[Dataset entries]
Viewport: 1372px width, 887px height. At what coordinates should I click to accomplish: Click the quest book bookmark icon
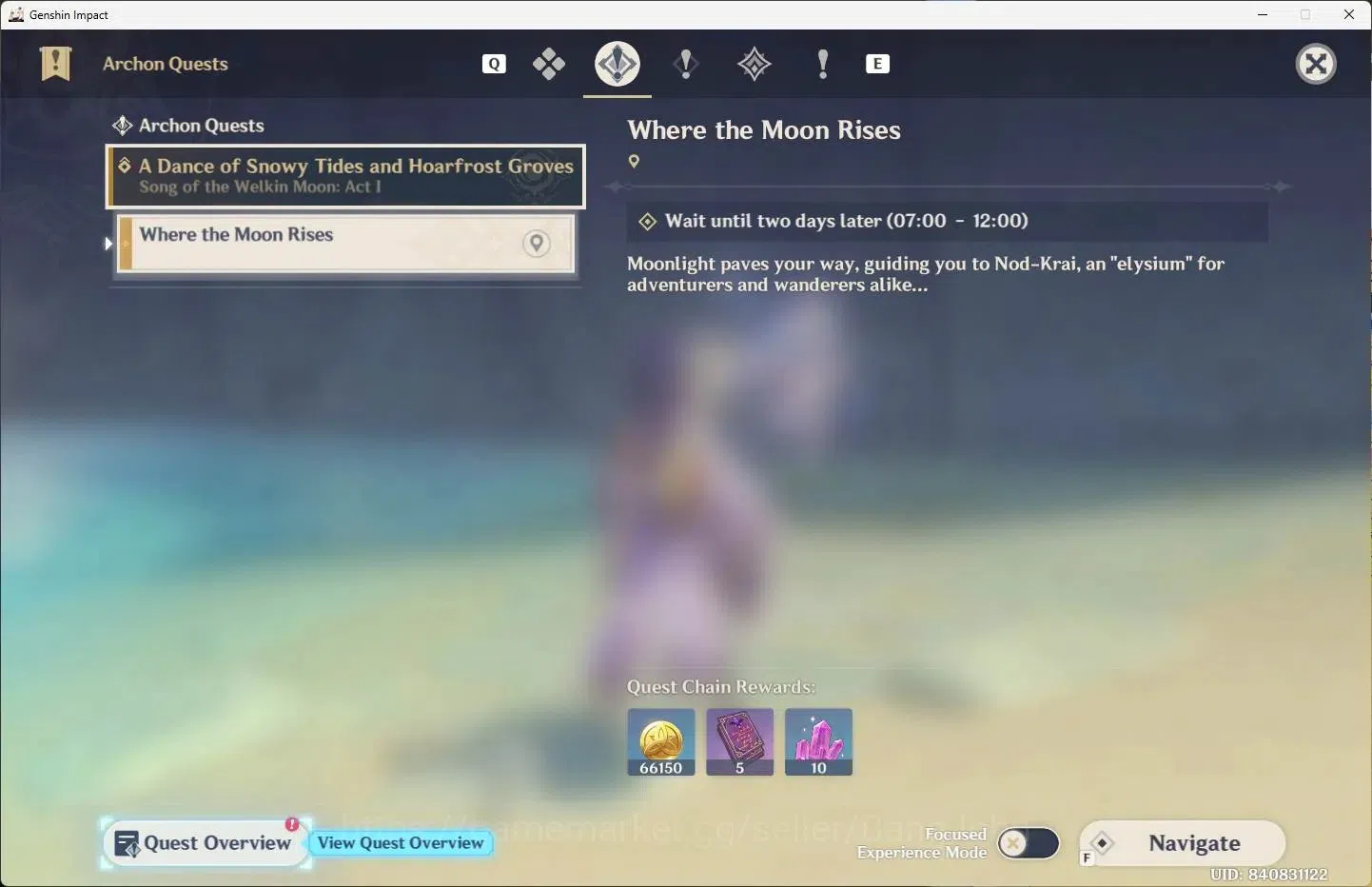56,64
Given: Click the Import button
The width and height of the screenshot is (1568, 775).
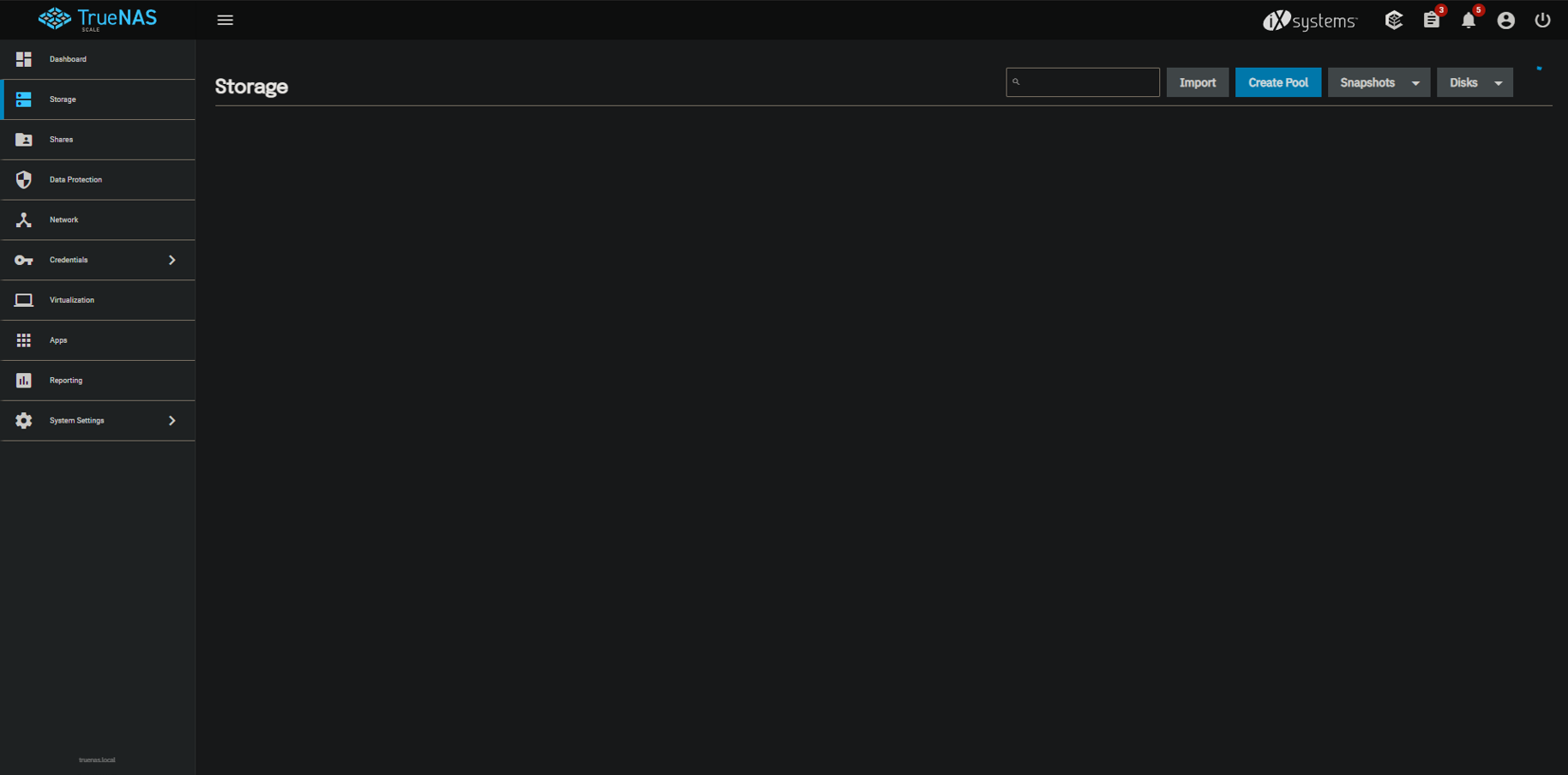Looking at the screenshot, I should [1197, 82].
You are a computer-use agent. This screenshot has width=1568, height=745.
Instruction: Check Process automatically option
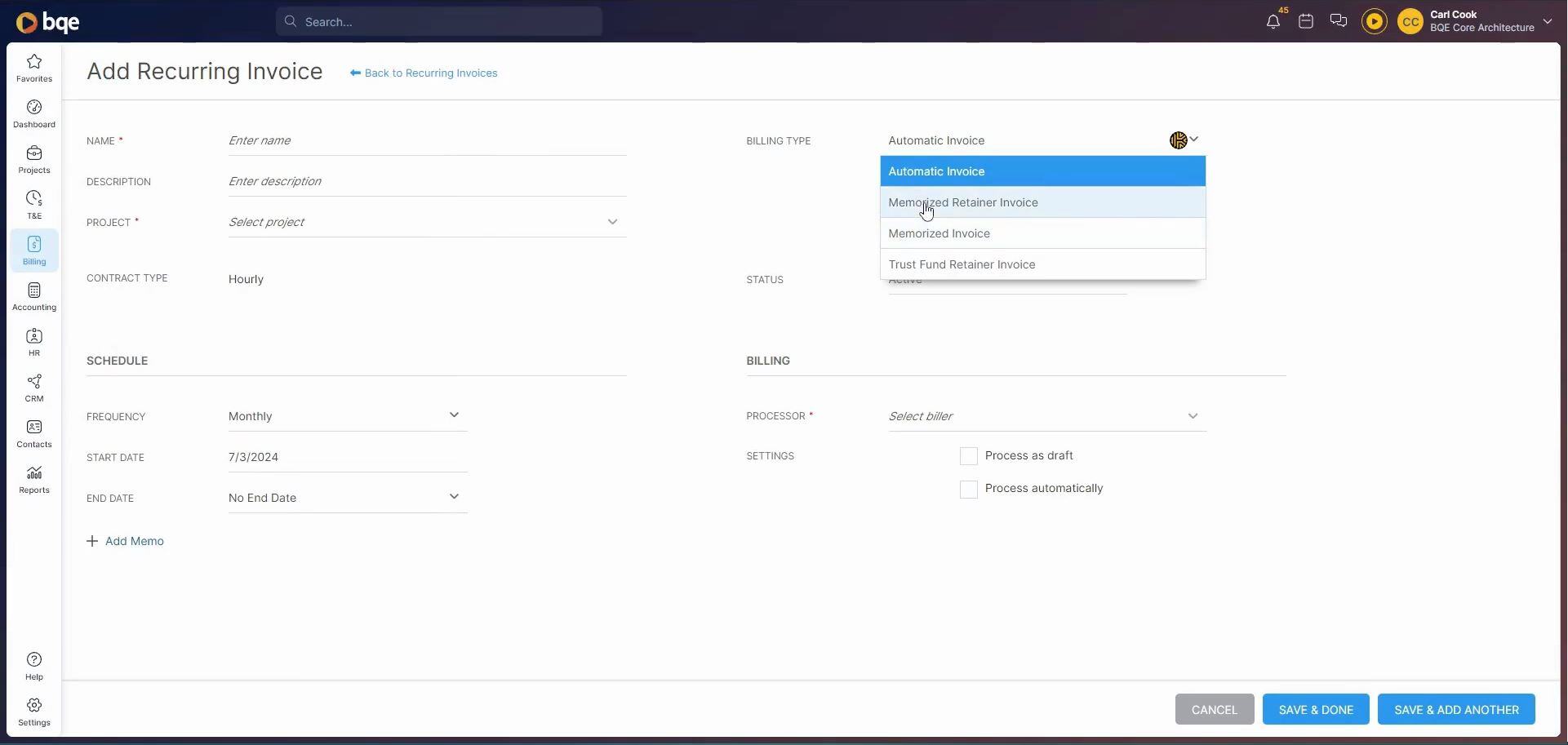click(x=969, y=489)
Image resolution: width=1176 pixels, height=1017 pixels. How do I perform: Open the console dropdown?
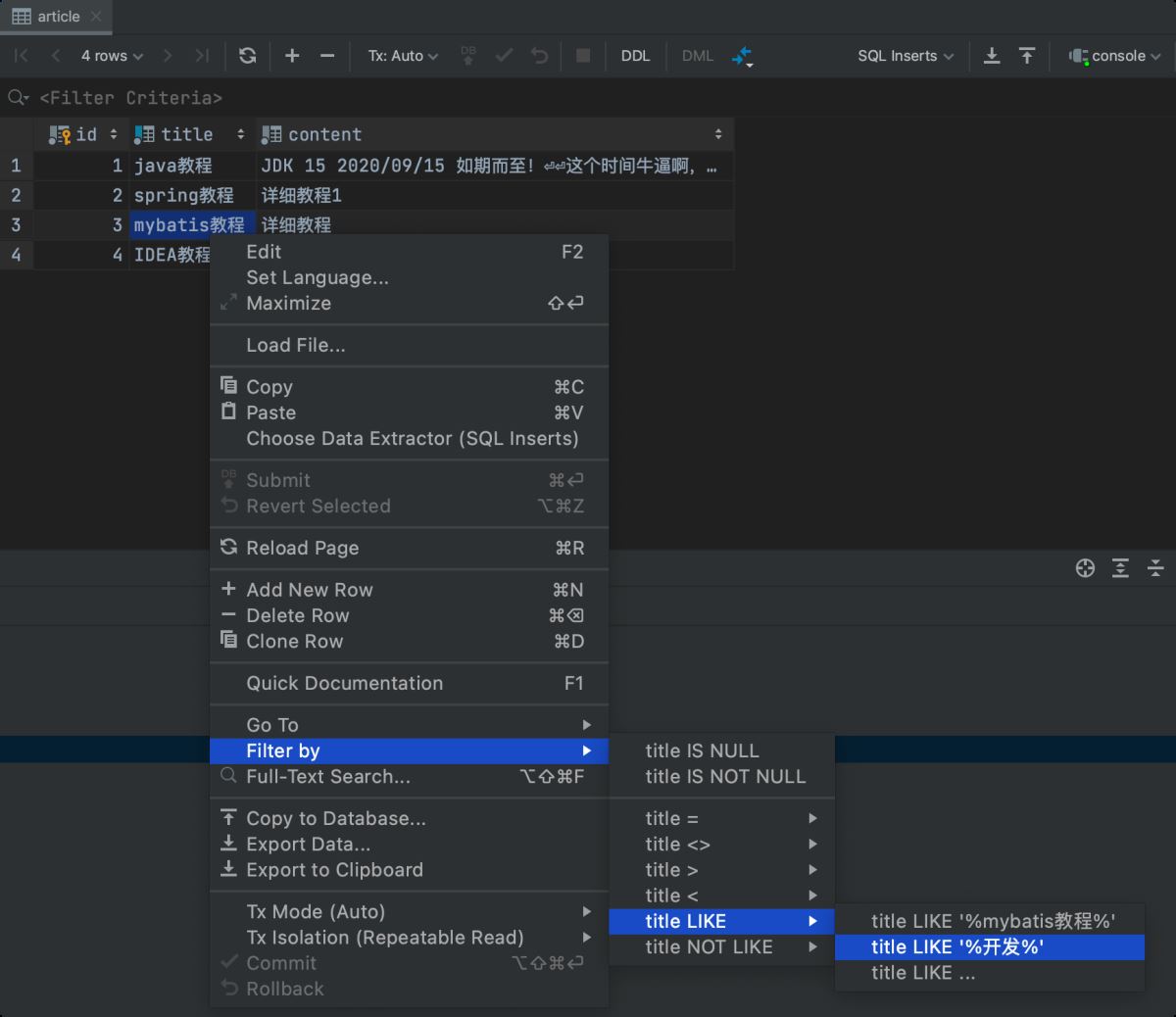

Required action> Leaving the pictures aside, output each entry above exactly as written.

Expected answer>
Viewport: 1372px width, 887px height. At what coordinates should I click to accomplish: Click the quest book bookmark icon
56,64
Given: Click the Import button
The width and height of the screenshot is (1568, 775).
Looking at the screenshot, I should [1197, 82].
You are a computer-use agent. This screenshot has width=1568, height=745.
Instruction: Check Process automatically option
click(x=969, y=489)
Image resolution: width=1176 pixels, height=1017 pixels. How do I perform: Open the console dropdown?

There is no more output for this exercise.